Not-for-profit firms can, however, raise equity capital through government grants and charitable contributions. Federal, state, and local governments are concerned about the provision of healthcare services to the general population.
Therefore, these public entities often make grants to not-for-profit providers to help offset the costs of services rendered to patients who cannot pay for those services. Sometimes these grants are nonspecific, but often they are to provide specific services such as neonatal intensive care to needy infants.
As for charitable contributions, individuals, as well as companies, are motivated to contribute to not-for-profit health services organizations for a variety of reasons, including concern for the well-being of others, the recognition that often accompanies large contributions, and tax deductibility. Because only contributions to not-for-profit firms are tax deductible, this source of funding is, for all practical purposes, not available to investor-owned health services organizations.

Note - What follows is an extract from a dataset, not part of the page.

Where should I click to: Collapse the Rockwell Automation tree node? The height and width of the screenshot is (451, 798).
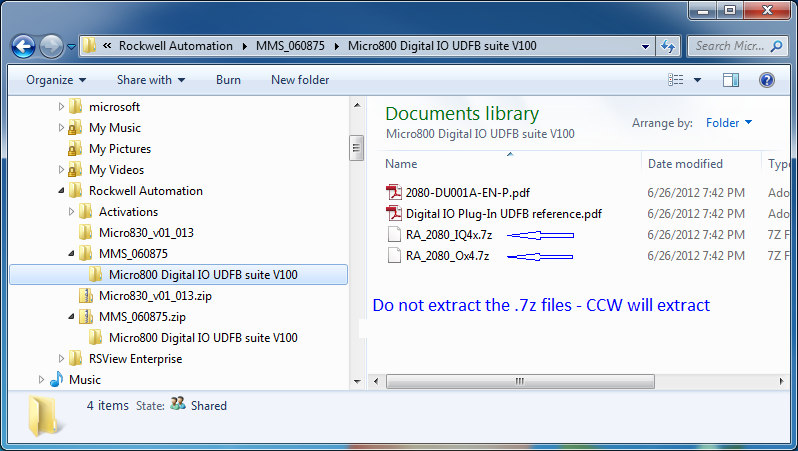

Although charitable contributions are not a substitute for profit retentions, charitable contributions can be a significant source of fund capital.
Most not-for-profit hospitals received their initial, start-up equity capital from religious, educational, or governmental entities, and today some hospitals continue to receive funding from these sources. However, since the 1970s, these sources have provided a much smaller proportion of hospital funding, forcing not-for-profit hospitals to rely more on profits and outside contributions.
Additionally, state and local governments, which are also facing significant financial pressures, are finding it more and more difficult to fund grants to healthcare providers.